En réponse, l’URSSAF du Limousin s’appuie sur l’appel de cotisation provisionnelle dénommé « notification » des assiettes prises en compte pour le calcul des différentes cotisations appelées et leurs montants détaillés pour justifier des sommes réclamées et du taux appliqué.

***

Cela étant, il convient de relever que les annexes 1 et 2, intitulées « détail des cotisations définitives 2017″ et ‘détail des cotisations provisionnelles 2018 » jointe à la régularisation des cotisations 2017 et à l’appel de cotisations 2018 reprend :

– les montants de revenus déclarés par Monsieur [J] au titre de l’année 2017,

– les montants détaillés de la régularisation 2017 et de ses cotisations provisionnelles 2018, calculés en fonction de ses revenus, cotisation par cotisation et contribution par contribution avec au droit de chaque cotisation et contribution, le taux applicable et la distinction des montants réclamés au titre des contributions provisionnelles et des cotisations définitives.

Il en résulte donc que le cotisant était parfaitement informé des calculs effectués en toute transparence par l’organisme social – sur le fondement des revenus professionnels qu’il lui avait déclarées au titre de l’année 2017 – au titre de la régularisation des cotisations définitives 2017 et des cotisations provisionnelles 2018.

Comparer pour Monsieur [J] les taux appliqués par l’URSSAF du Limousin au titre du 4ème trimestre 2018 avec ceux appliqués par l’URSSAF des Pays de Loire au titre de l’année 2017 ou encore comparer les justifications des taux applicables réalisés respectivement par les deux URSSAF est totalement inopérant dans la mesure :

– où d’une part, il ne s’agit pas des mêmes périodes,

– où d’autre part, il s’abstient de produire les actes que lui a délivrés l’URSSAF des Pays de Loire sur lesquels il se fonde – appel de cotisations 2017, mise en demeure, contrainte – afin de mettre en évidence les incohérences et les imprécisions qu’il entend relever dans ceux qui lui ont été notifiés par l’URSSAF du Limousin,

– où enfin il n’est pas contesté qu’il a été le destinataire du courrier que lui a adressé l’URSSAF du Limousin le 5 juin 2018 au titre de la régularisation des cotisations 2017 et de l’appel de cotisations 2018 qui lui explique cotisation par cotisation, poste par poste les taux applicables.

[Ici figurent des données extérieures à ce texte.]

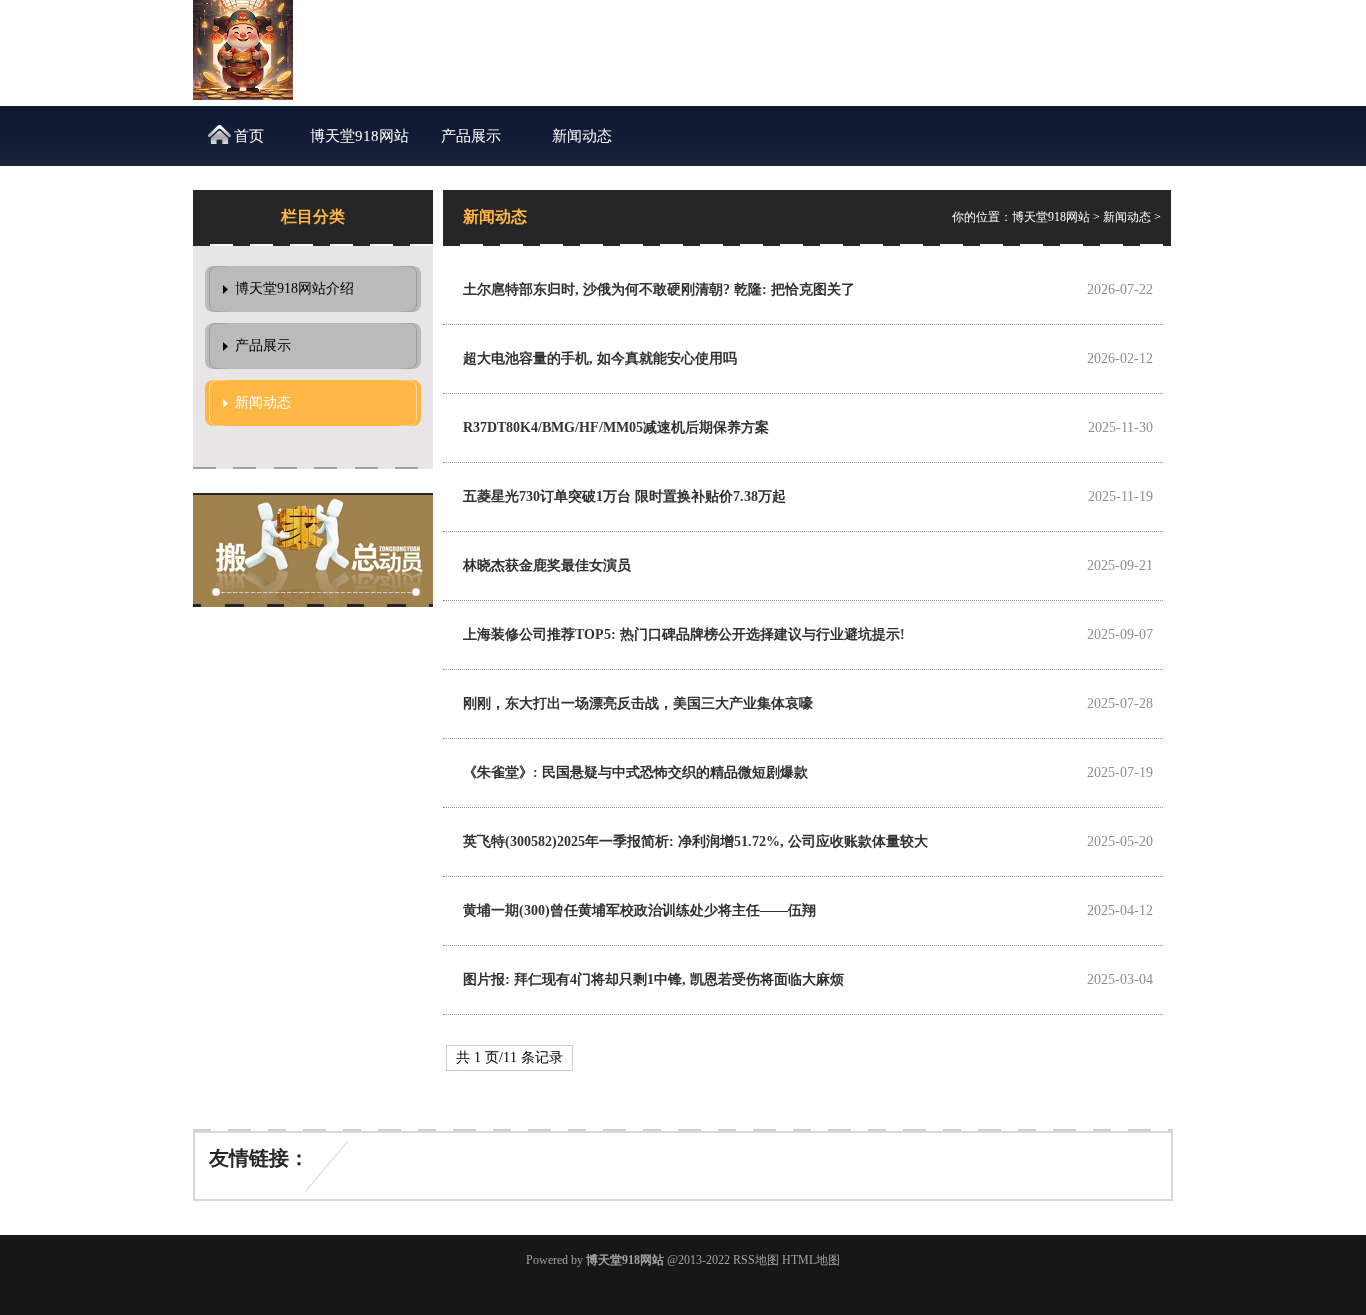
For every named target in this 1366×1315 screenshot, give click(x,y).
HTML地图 (811, 1260)
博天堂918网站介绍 (359, 147)
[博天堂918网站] (243, 95)
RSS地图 (756, 1260)
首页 (249, 136)
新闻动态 (582, 136)
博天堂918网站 (1051, 217)
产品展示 (471, 136)
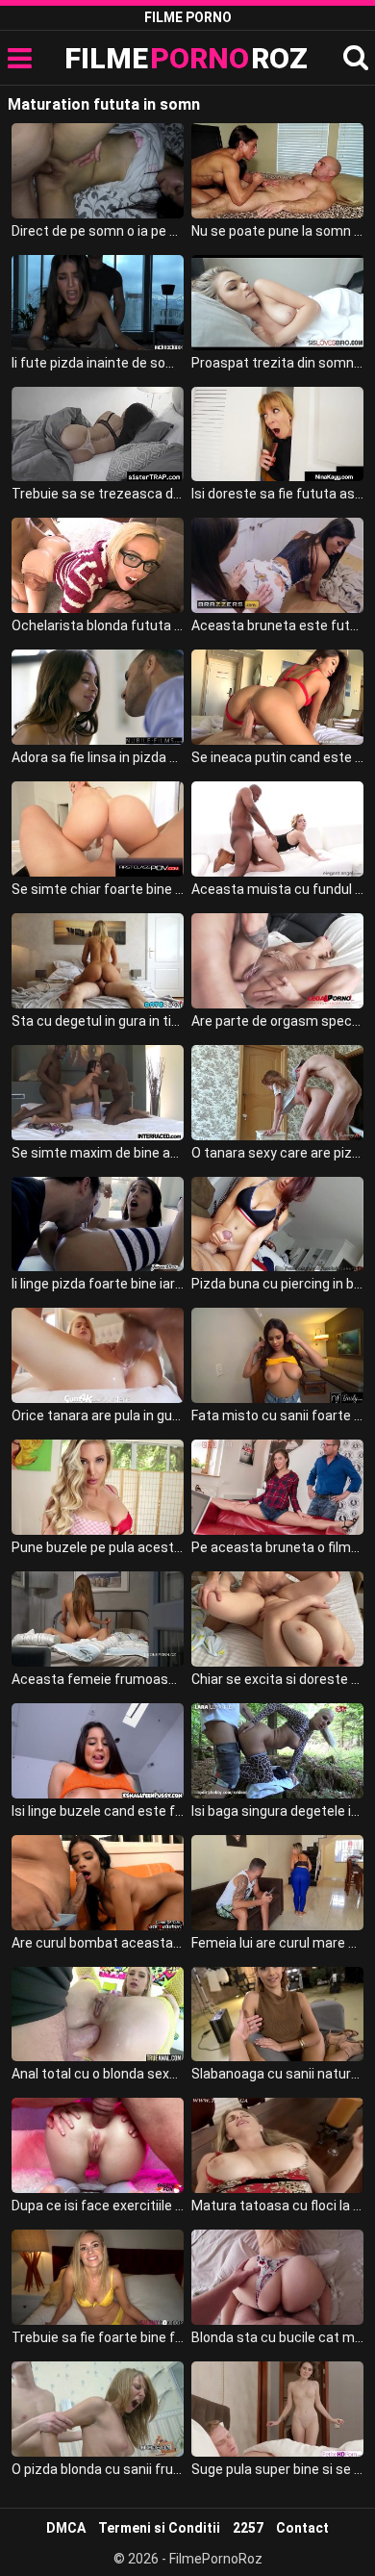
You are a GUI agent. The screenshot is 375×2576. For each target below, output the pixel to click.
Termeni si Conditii (159, 2528)
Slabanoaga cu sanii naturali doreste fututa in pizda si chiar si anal (277, 2073)
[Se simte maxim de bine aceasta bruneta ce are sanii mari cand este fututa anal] (98, 1092)
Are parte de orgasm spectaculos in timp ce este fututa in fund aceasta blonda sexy (277, 1021)
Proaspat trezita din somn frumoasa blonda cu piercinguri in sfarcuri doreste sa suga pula (277, 362)
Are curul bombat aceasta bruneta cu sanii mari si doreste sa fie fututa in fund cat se (98, 1943)
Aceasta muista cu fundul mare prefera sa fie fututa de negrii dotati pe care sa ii (277, 889)
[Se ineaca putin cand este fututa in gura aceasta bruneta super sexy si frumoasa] (277, 697)
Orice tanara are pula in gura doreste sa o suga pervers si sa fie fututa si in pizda (98, 1415)
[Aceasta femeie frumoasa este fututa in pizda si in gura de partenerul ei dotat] (98, 1619)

En conséquence, faute d’établir le bien-fondé de sa contestation alors que l’URSSAF justifie des sommes réclamées, il convient de valider la contrainte critiquée.

Le jugement attaqué est donc confirmé.

III – SUR LES DEMANDES ACCESSOIRES :

Les dépens doivent être supportés par Monsieur [J] qui succombe dans ses prétentions.

***

Il n’est pas inéquitable de condamner le cotisant à verser à l’URSSAF du Limousin une somme de 500 € en application de l’article 700 du code de procédure civile tout en le déboutant de sa propre demande fondée sur les mêmes dispositions.